_BRIEF_
Copy out verbatim the lines of the records from the one containing "Click the green 奈末科技 logo" through the one containing "Set rating to", including both of those lines.

Word and item position data

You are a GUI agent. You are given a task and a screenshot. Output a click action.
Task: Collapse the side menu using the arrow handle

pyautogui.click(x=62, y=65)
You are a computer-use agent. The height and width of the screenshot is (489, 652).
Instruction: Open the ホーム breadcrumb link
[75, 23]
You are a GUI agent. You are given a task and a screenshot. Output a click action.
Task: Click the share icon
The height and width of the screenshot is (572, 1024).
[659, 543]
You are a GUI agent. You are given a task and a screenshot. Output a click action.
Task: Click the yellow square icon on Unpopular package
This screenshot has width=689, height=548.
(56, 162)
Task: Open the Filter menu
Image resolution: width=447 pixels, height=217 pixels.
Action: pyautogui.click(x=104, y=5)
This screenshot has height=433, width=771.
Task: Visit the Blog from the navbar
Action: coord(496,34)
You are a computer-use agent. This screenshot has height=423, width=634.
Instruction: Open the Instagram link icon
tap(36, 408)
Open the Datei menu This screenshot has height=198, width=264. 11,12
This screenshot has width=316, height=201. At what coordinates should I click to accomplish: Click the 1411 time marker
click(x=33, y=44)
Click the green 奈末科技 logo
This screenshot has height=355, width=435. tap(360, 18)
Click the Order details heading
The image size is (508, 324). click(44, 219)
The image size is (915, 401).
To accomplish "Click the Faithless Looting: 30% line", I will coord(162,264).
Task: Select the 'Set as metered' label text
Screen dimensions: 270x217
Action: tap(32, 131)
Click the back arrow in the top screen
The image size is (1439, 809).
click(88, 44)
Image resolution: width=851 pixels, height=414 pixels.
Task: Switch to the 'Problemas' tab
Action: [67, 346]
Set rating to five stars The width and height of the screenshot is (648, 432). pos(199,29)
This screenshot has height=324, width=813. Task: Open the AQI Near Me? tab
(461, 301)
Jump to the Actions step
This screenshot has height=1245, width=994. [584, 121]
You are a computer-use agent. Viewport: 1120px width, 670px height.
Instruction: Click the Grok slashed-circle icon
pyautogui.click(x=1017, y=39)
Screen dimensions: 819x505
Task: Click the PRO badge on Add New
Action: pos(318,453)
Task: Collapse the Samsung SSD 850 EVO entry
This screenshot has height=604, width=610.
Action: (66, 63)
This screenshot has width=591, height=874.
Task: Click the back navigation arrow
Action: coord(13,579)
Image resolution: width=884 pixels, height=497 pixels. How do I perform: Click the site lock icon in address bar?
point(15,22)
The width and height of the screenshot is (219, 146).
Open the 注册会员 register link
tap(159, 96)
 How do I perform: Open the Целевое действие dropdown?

_SOLUTION TO THIS EXERCISE_
Click the green 奈末科技 logo
This screenshot has height=355, width=435. tap(360, 18)
Click the Order details heading
The image size is (508, 324). click(44, 219)
The image size is (915, 401).
To accomplish "Click the Faithless Looting: 30% line", I will coord(162,264).
Task: Select the 'Set as metered' label text
Screen dimensions: 270x217
Action: tap(32, 131)
Click the back arrow in the top screen
The image size is (1439, 809).
click(88, 44)
Image resolution: width=851 pixels, height=414 pixels.
Task: Switch to the 'Problemas' tab
Action: [67, 346]
Set rating to five stars The width and height of the screenshot is (648, 432). pos(199,29)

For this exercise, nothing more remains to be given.